We now understand from Persian, Mongolian and Chinese sources that the steppe people who conquered eastern Asia practiced and accepted a diverse collection of religious beliefs. Shamanism, Daoism, Confucianism, Nestorian Christianity, Chan (Zen) Buddhism, Tantric (Tibetan) Buddhism, Sunni and Shia Islam were all present in this normal world and accepted by Kublai’s court as valid religions. The audience of The Book knew only two religions, Roman and Eastern Christianity, and one enemy, Islam. Marco Polo observes the other religious beliefs and practices as his description moves through various parts of Central Asia, China and India. The differences among many of these religions escape his notice. He does not recognize the Confucian, Buddhist, Daoist or Hindu statues and iconography he sees in the temples of China and Southeast Asia as different religions. When he describes China he observes the common feature a European could understand: the people of this city worship idols and cremate their dead. In India, outside of this normal world, his attention to details grows significantly. His description of Ceylon (Sri Lanka) includes perhaps the earliest European version of the life of Buddha. It is no worse than Herman Hesse’s popular novel Siddhartha, and much briefer. He also includes an admiring account of the ascetic practices of Hindu sadhus.
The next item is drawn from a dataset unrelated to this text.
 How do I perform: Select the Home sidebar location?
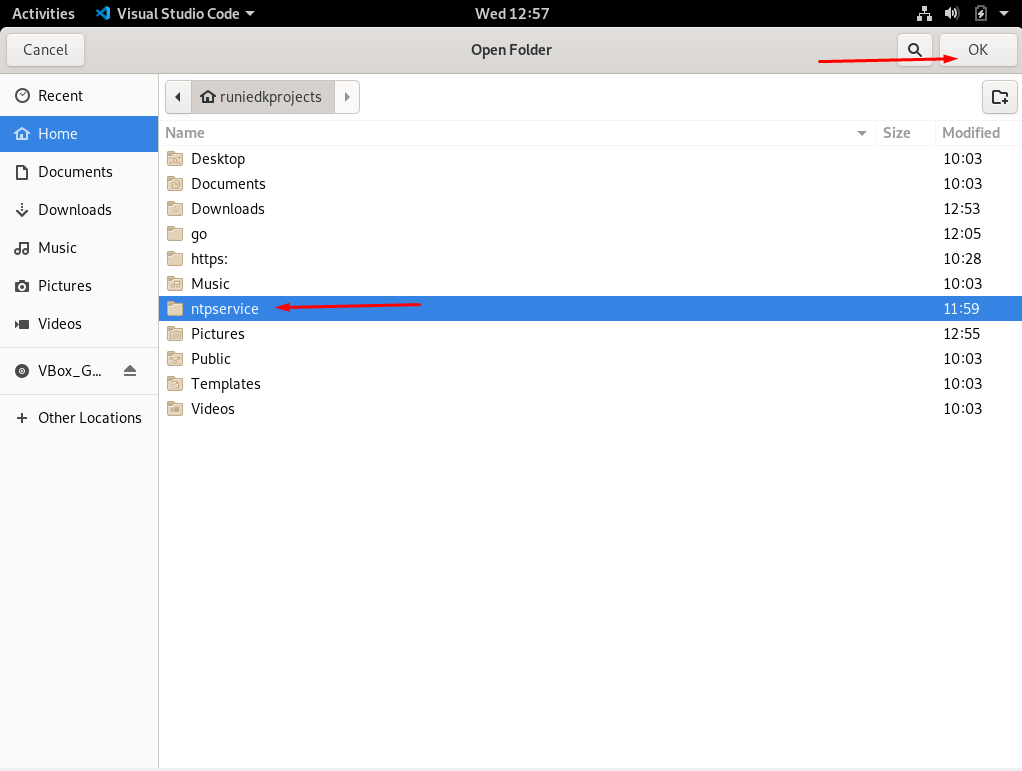click(x=56, y=133)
Larner points out that, despite the legend that a copy was available in Venice as a reference book for merchants, The Book is not a practical guide for European traders. One of those great missing details in The Book is any description of Marco Polo’s daily tasks during his decades away from Venice. The practical details of trading are missing, such as what to buy in this city and where to sell it or exchange it for other goods. Instead he describes a world in which the possibilities for profitable trade are to be found everywhere. In his description of the world, trade is carried on by everyone he sees. Rice, spices and silk are moving along the rivers and canals of Cathay. Woven fabrics are moving from India to Persia to Armenia. He reports on the places where precious minerals are plentiful. He tells us where gold is traded for silver at favorable rates, and where silver is exchanged for cowry shells.

While he does not focus on the details of trading, he does focus on quantities. Whether he was working as a tax official, a messenger or a trader, he explains the world in terms of numbers. Larner proposes that this is the result of a Venetian, rather than an ecclesiastical or classical, education. Marco’s most vivid descriptions are reserved for the three places he is sure will impress his European readers: Kublai’s summer residence of Shangdu, the new capital of Dadu (Beijing) and the newly conquered Song capital of Kinsai (Hangzhou). Whether he spent most of his time in these places is impossible to say. The purpose of these descriptions is not to report on his life. The purpose is to impress his audience with a vision of grandeur far greater than anything in Europe.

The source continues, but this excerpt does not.